Christopher Nolan contro i piani di Warner Bros. per lo streaming

Il regista Christopher Nolan se la prende con Warner Bros., e il piano della major di distribuire i film del 2021 contemporaneamente in streaming e nelle sale cinematografiche.

Warner Bros. ha intenzione di portare tutti i film previsti per il 2021 sullo streaming di HBO Max oltre che nelle sale cinematografiche, e per Christopher Nolan si tratta di un piano dannoso se non addirittura suicida. Il regista anglo-americano se la prende con la major Hollywoodiana, e dice di esprimere un’opinione comune tra i professionisti dell’industria.

Secondo Nolan, regista di The Dark Night, The Prestige, Inception e tanti altri successi al botteghino degli ultimi due decenni, alcuni dei più grandi registi, produttori e star del cinema sono andati a letto credendo di lavorare per “lo studio cinematografico più importante”. Al risveglio, invece, si sono accorti di essere impegnati a fare cinema per “il servizio di streaming peggiore”.

Christopher Nolan

Nolan lavora fin dal 2002 (Insomnia) con Warner Bros., uno studio che ha a disposizione (o almeno aveva a disposizione) “una macchina incredibile” per portare il lavoro di un regista ovunque – nei cinema come nelle abitazioni degli spettatori. L’adozione di HBO Max rappresenterebbe lo smantellamento di quella macchina, sostiene Nolan, e i dirigenti non si rendono nemmeno conto di quello che stanno perdendo.

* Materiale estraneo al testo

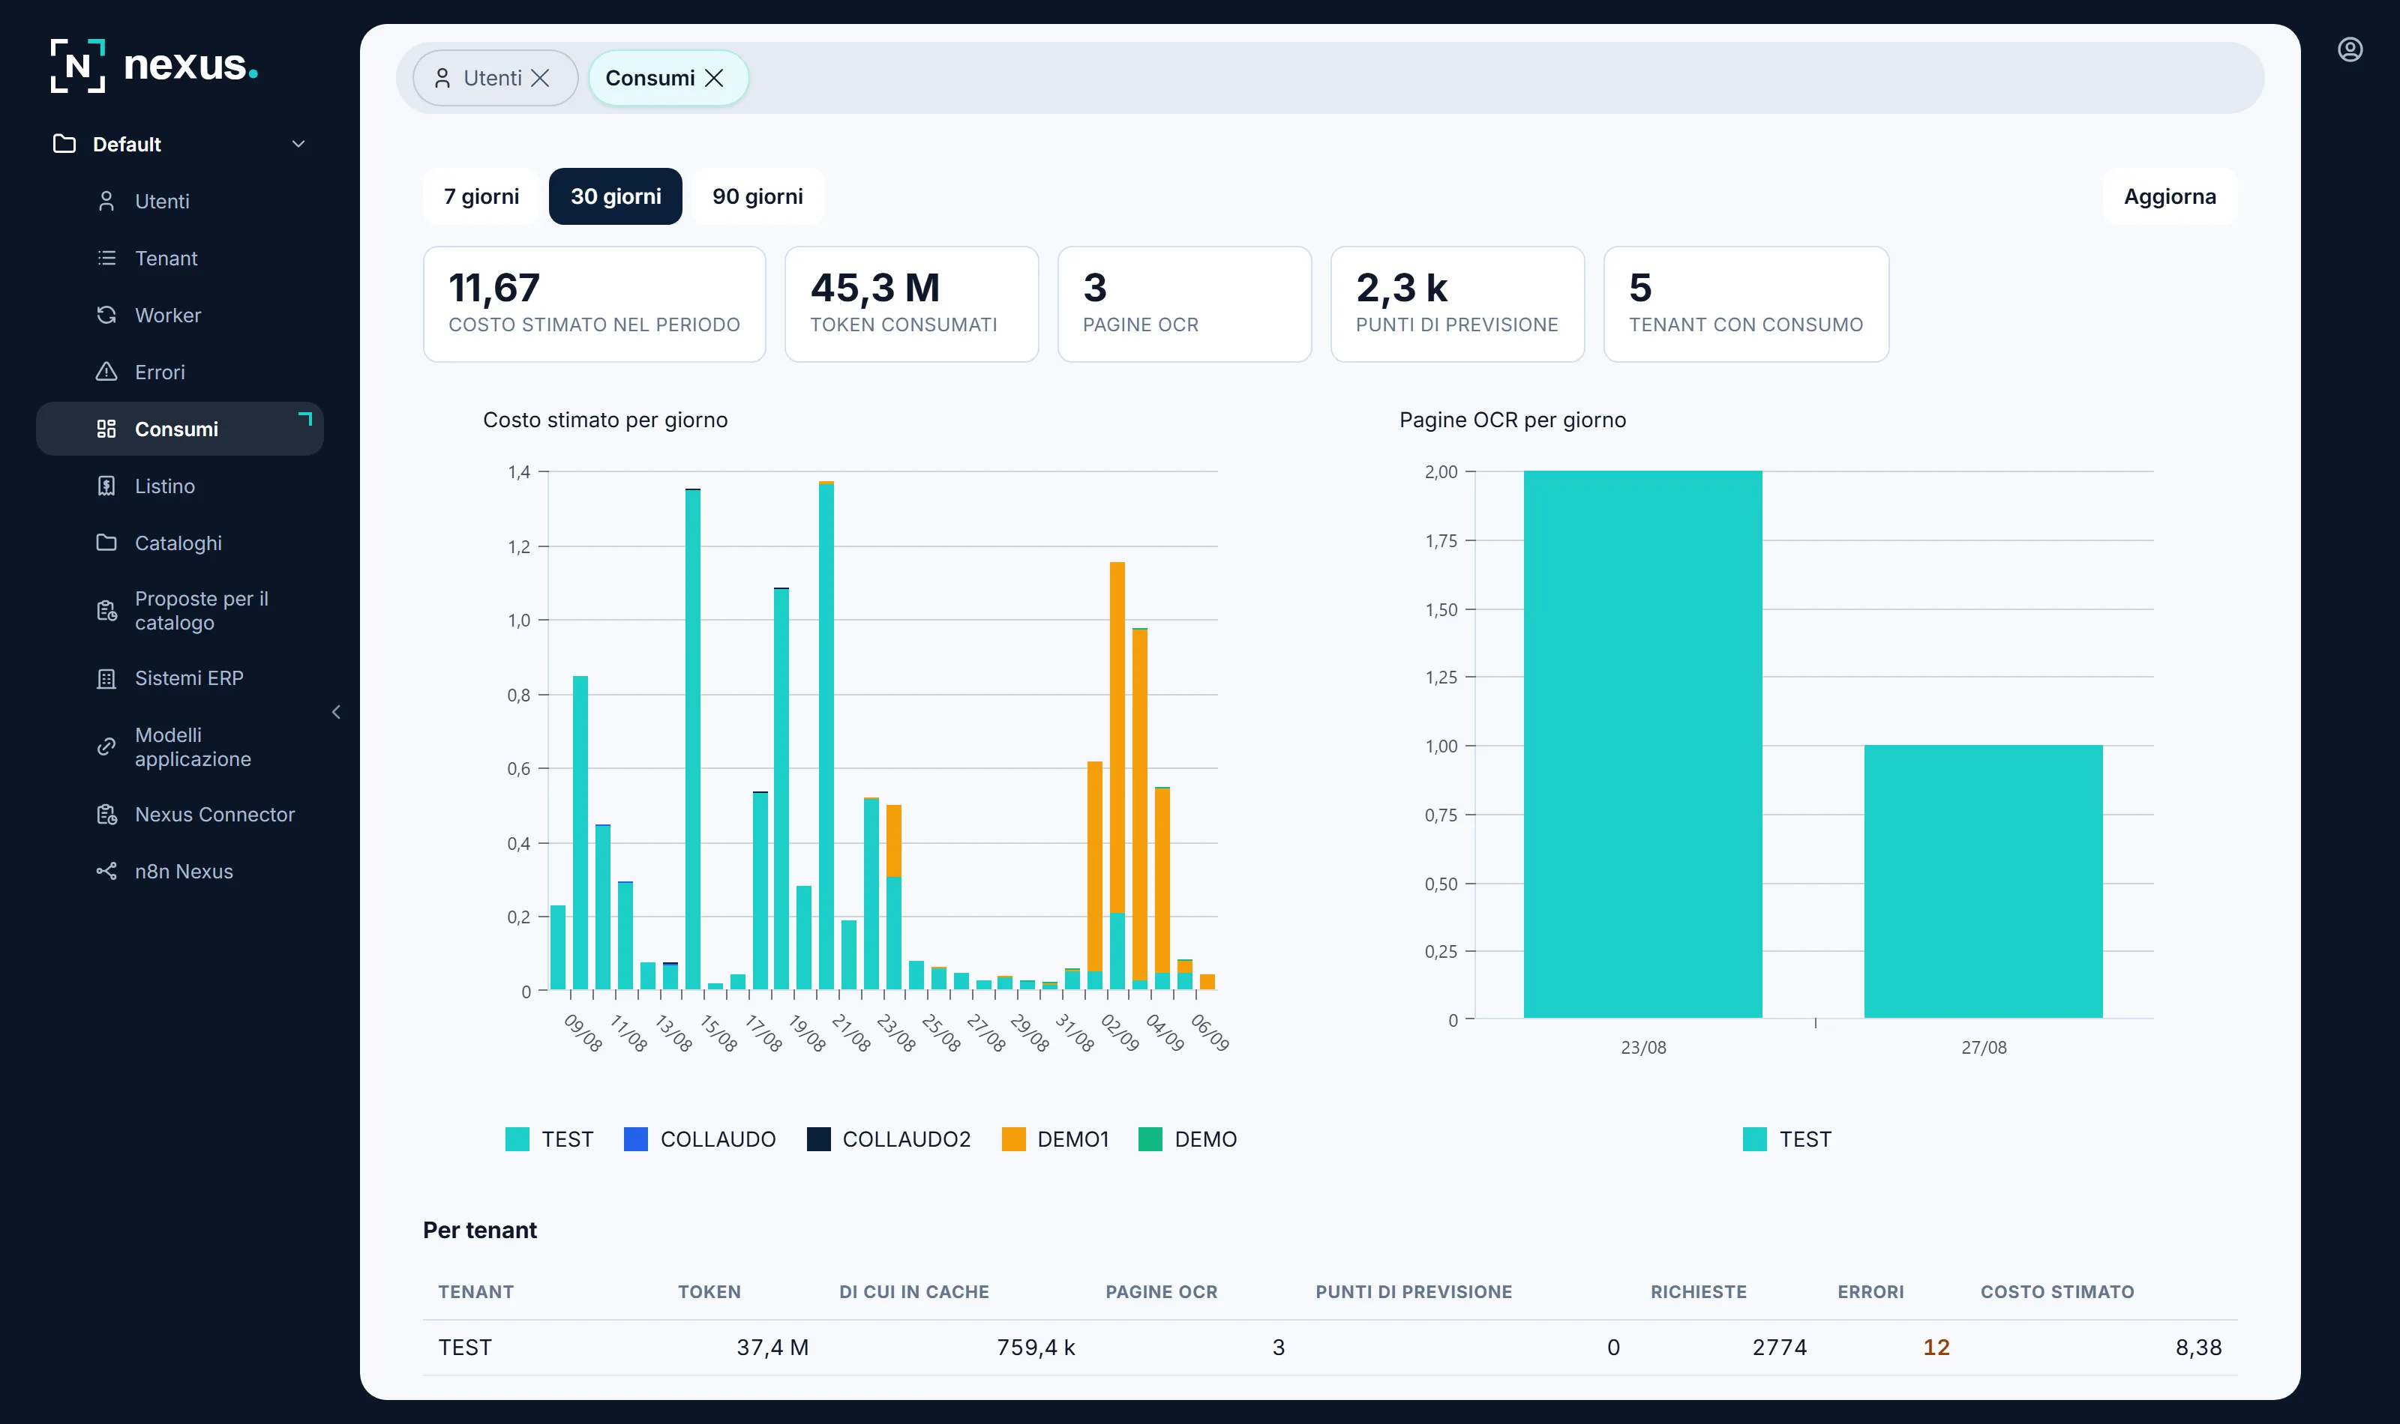Close the Consumi tab
The height and width of the screenshot is (1424, 2400).
click(714, 78)

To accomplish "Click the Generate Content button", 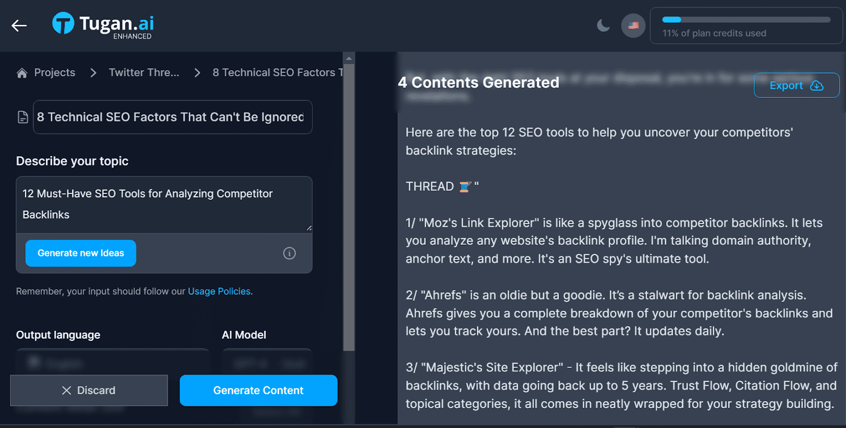I will click(259, 390).
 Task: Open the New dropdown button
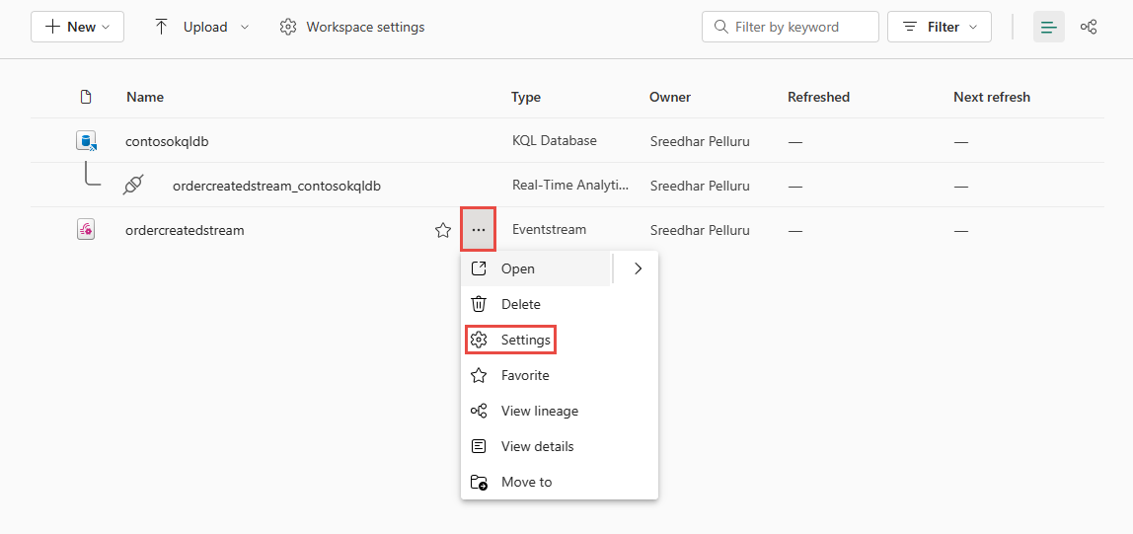pos(78,27)
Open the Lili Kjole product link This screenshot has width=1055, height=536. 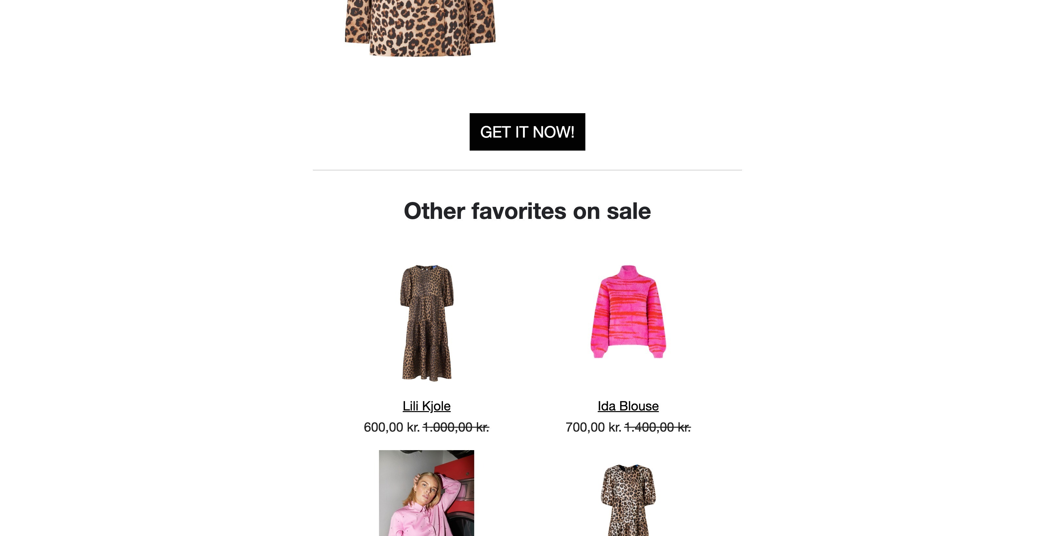pyautogui.click(x=426, y=406)
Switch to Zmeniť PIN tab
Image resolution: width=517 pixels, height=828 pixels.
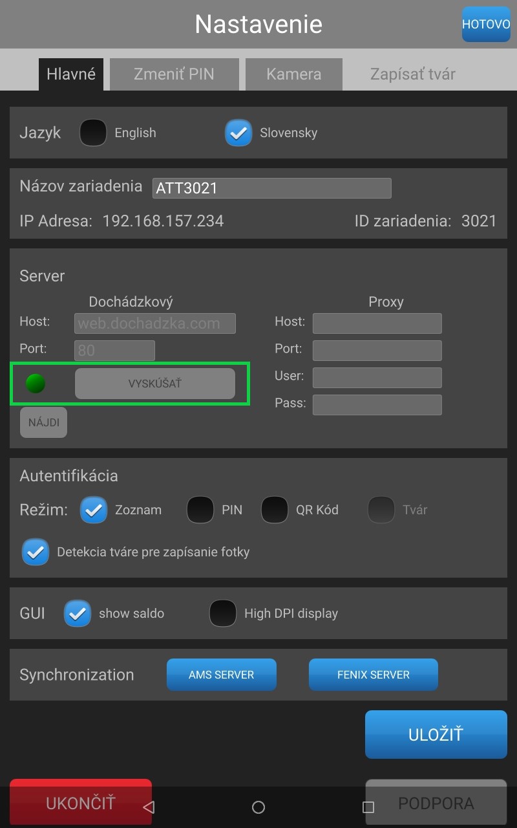point(174,74)
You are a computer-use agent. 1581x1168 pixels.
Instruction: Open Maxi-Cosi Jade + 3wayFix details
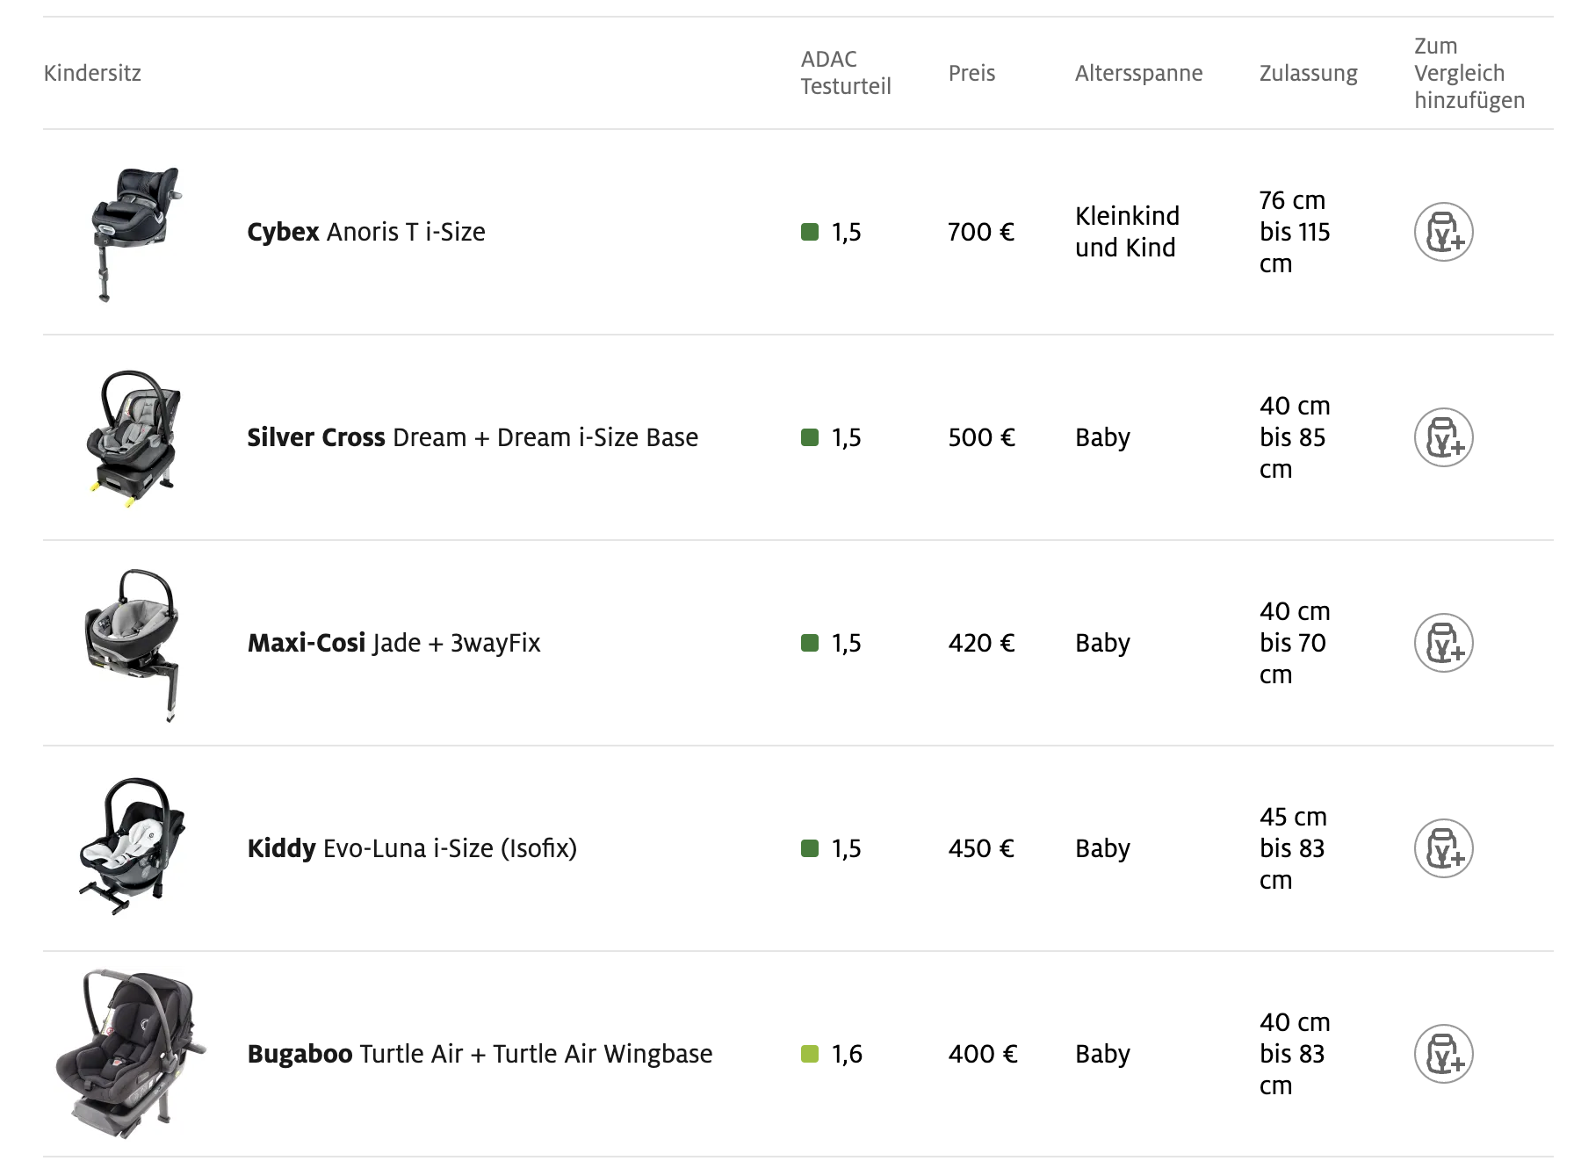coord(393,643)
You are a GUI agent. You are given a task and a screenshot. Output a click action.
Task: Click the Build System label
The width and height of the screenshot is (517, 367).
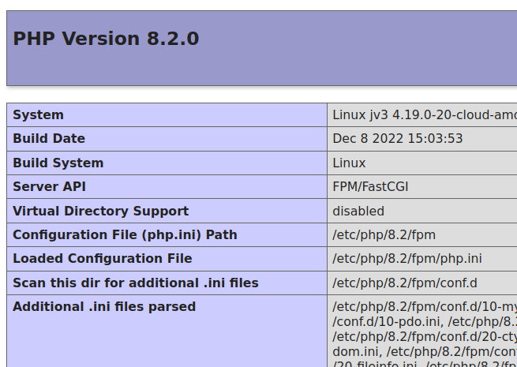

La distribuzione contemporanea nelle (poche) sale aperte e via streaming non ha senso, economicamente parlando. Nolan definisce la scelta di Warner Bros. un tentativo disfunzionale, piuttosto che un vero progresso per l’industria del cinema. In seguito, il CEO della corporation ha confermato che proprio il parziale insuccesso di Tenet – la nuova pellicola di Nolan – nelle sale avrebbe consigliato di seguire la via dello streaming.

Stando a quanto dichiarato da Warner, il piano per la doppia distribuzione dei film in uscita dovrebbe valere solo per il 2021. Con l’arrivo dei vaccini contro il COVID-19 e l’augurabile ritorno alla normalità, le cose dovrebbero cambiare nel 2022. La major terrà sotto controllo i numeri dell’esperimento per valutare eventuali aggiustamenti ai piani futuri.